A digital signature is an important type of authentication in a public-key (or asymmetric) cryptographic system, and it is widely used in many digital government applications. We, however, note that the performance of an Internet server computing digital signatures online is limited by the high cost of modular arithmetic. One simple way to improve the performance of the server is to reduce the number of computed digital signatures by combining a set of documents into a batch in a smart way and signing each batch only once. This approach could reduce the demand on the CPU but require more network bandwidth of sending extra information to clients. In this paper, we investigate performance of different online digital signature batching schemes. That is, we provide a framework for studying as well as analyzing performance of a variety of such schemes. The results show that substantial computational benefits can be obtained from batching without significant increases in the amount of additional information that needs to be sent to the clients. Furthermore, we explore the potential benefits of considering more sophisticated batching schemes. The proposed analytical framework uses a semi-Markov model of a batch-based digital signature server. Through the emulation and the simulation, the results show the accuracy and effectiveness of our proposed analytic framework.

Towards global collaboration tools

The introduction of collaboration applications on the Internet has enriched communication between diverse users via chatting, and audio and video conferencing. It has also facilitated numerous real life tasks such as conducting of business meetings on the web, distance learning, and distributed authoring. Unfortunately, there are several difficulties that prevent collaboration applications from being ubiquitous on the Internet. The major difficulty is the lack of standards for communication between different collaboration applications which restricts collaboration to only instances of the same implementation, and in turn, limits the usability of such applications. In this paper, we propose a novel collaboration protocol for the exchange of information between users in collaborative environments. The proposed protocol is not tied to a specific implementation of collaboration tools which would enable several tools of the same type to communicate with each other independently of their implementation details. We also discuss a framework architecture for integration of several collaboration tools into one application. The proposed framework utilizes our proposed protocol, and adopts an HTTP-based communication model in order to overcome another difficulty which is possible firewalls constraints. In particular, we extend the standard HTTP streaming technology to accommodate several forms of collaboration.

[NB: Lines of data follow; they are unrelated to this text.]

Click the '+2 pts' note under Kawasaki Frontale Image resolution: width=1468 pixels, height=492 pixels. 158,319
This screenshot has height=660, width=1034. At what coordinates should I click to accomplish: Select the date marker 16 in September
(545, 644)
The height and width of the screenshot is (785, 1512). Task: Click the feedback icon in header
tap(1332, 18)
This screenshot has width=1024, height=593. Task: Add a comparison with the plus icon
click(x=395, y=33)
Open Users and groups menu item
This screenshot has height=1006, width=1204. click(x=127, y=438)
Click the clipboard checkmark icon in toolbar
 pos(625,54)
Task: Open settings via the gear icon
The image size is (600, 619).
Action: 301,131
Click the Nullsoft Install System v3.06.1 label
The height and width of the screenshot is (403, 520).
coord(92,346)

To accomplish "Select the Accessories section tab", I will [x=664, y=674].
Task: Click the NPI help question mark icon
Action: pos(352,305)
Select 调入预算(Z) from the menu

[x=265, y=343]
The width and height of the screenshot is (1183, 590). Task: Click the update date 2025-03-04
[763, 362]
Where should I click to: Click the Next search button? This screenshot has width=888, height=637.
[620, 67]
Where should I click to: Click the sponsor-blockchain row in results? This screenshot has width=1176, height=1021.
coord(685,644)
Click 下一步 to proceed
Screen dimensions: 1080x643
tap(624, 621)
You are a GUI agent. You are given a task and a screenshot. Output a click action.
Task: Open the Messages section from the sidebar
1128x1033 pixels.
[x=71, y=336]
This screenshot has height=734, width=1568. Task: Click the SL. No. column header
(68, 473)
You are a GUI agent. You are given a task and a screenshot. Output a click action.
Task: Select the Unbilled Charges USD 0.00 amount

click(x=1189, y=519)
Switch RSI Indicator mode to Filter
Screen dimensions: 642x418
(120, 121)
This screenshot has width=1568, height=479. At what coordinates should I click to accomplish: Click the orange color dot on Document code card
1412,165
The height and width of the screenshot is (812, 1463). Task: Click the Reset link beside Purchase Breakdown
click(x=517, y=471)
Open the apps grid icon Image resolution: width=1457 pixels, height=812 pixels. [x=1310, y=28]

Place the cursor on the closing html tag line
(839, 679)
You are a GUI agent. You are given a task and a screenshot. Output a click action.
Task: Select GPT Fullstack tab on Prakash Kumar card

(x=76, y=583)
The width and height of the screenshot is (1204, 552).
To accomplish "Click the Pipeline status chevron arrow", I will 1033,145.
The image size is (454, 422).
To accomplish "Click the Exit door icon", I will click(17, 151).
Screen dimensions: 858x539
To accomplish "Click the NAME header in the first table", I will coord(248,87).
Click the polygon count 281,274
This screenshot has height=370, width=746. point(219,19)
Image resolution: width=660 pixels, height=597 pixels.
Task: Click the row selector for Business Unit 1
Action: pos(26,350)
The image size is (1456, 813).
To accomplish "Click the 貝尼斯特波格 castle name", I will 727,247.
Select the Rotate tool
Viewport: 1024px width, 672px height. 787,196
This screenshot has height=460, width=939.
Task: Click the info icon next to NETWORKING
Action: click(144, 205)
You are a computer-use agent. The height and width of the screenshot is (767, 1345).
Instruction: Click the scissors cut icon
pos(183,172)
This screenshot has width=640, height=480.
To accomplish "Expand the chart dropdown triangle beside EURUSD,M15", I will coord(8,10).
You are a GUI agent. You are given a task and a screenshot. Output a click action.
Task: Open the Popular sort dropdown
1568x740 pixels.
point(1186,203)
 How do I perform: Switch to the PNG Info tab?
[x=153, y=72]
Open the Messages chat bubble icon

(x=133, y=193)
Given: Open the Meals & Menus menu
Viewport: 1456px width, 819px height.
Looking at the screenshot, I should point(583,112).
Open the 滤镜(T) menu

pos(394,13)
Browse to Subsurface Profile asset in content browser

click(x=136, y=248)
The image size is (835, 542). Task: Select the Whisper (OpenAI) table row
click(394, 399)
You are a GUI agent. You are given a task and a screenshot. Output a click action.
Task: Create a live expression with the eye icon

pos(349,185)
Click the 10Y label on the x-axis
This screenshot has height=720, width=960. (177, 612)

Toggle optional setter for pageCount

A performance study of Bistro, a scalable upload architecture

Hot spots are a major obstacle to achieving scalability in the Internet. We have observed that the existence of hot spots in upload applications (whose examples include submission of income tax forms and conference paper submission) is largely due to approaching deadlines. The hot spot is exacerbated by the long transfer times. To address this problem, we proposed Bistro, a framework for building scalable wide-area upload applications, where we employ intermediaries, termed bistros, for improving the efficiency and scalability of uploads. Consequently, appropriate assignment of clients to bistros has a significant effect on the performance of upload applications and thus constitutes an important research problem. Therefore, in this paper we focus on the assignment of clients to bistros problem and present a performance study which demonstrates the potential performance gains of the Bistro framework.